Timeline of how Waffle House shooter got confiscated guns back

Metro Nashville Police Department experts investigate the scene of a shooting at a Waffle House near Nashville on April 22, 2018. (Photo: Metro Nashville Police Department)

The man accused of gunning down six people at a Nashville area Waffle House over the weekend used a rifle confiscated by police last year.

Lindsay Nichols, federal policy director at Giffords Law Center — the gun control PAC founded by former Arizona Congresswoman Gabrielle Giffords — released a memo Tuesday criticizing the circumstances that stripped 29-year-old Travis Reinking of his Illinois Firearms Owner Identification Card and four of his guns in 2017.

“The strongest relinquishment laws provide a formal procedure for law enforcement officers to remove and retain custody of firearms when a firearm owner becomes ineligible to possess them,” Nichols wrote. “Some state laws allow a third party, including a family member, to hold onto the guns when a person loses his or her gun eligibility. The shooting at the Waffle House in Nashville, Tennessee demonstrates the risks of such a procedure. It is often too easy for the person to retake possession of the guns through persuasion, coercion, or theft.”

The FBI revoked Reinking’s FOID card — required in his home state of Illinois for gun ownership — after the Secret Service arrested him for trespassing near the White House in July. Nichols also cites a May 2016 police report alleging Reinking’s family described him as suicidal and said he believed Taylor Swift was stalking him.

When deputies in Tazewell County, Illinois, seized the Reinking’s firearms last year, however, his father asked to take the guns and agreed to keep them away from his son. He’s since admitted to Nashville police he returned the guns to Reinking before he moved to Tennessee last fall.

Nichols said Reinking’s father “may be guilty of aiding and abetting” him in Sunday’s crime. “The shooter’s father may have violated Illinois law by transferring the guns back to the shooter,” she said. “Although Illinois’s background check requirement includes an exception for transfers ‘of ownership’ to family members, a separate provision of Illinois law prohibits transferring ownership of a firearm to someone the transferor knows does not possess a FOID Card. This provision does not have an exception for transfers to family members, but does not apply to temporary transfers (loans), making it difficult to enforce.”

In Tennessee, however, residents don’t need licenses to buy firearms or legally own them. Prohibited purchasers include those adjudicated mentally ill — a key factor inapplicable to Reinking.

Nichols said the case illustrates the need for more extreme risk protection order laws and “the importance of ensuring that people who are subject to those removal/ERPO laws because they are a clear danger with a gun actually relinquish their guns to a licensed dealer or law enforcement, instead of a friend or family member.”

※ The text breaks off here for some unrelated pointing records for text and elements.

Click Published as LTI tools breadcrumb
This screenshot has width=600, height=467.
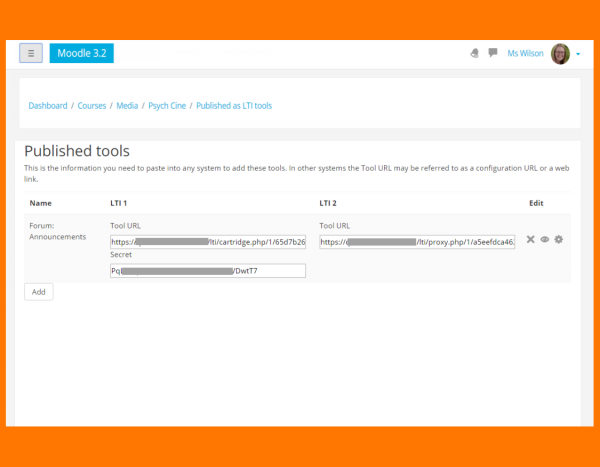234,105
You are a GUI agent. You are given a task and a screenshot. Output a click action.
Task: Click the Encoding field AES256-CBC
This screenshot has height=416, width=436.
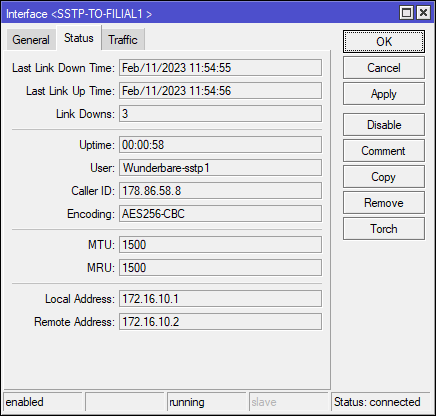[x=220, y=214]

Four people died Sunday when Reinking opened fire at the restaurant just before 3:30 a.m., armed with an AR-15 and two magazines. A patron charged the half-naked gunman during a pause in the attack, wrestling the rifle away from him and tossing it over a counter. Law enforcement said Reinking fled the scene after the scuffle and evaded capture for more than a day afterward.

Those dead include Taurean C. Sanderlin, 29; Joe R. Perez, 20; DeEbony Groves, 21 and Akilah Dasilva, 23. Two other women — 21-year-old Shanita Waggoner and 24-year-old Sharita Henderson — were taken to Vanderbilt University Medical Center for gunshot wounds, according to law enforcement.

Police arrested Reinking Monday afternoon near his apartment and charged him with four counts of criminal homicide. A loaded pistol was recovered from a backpack during the arrest, according to law enforcement.

Nashville Police Chief Steven Anderson didn’t describe a motive Sunday, but suggested the gunman may have “mental issues.” Reinking remains in custody in lieu of a $2 million bond and will make his first scheduled court appearance Wednesday.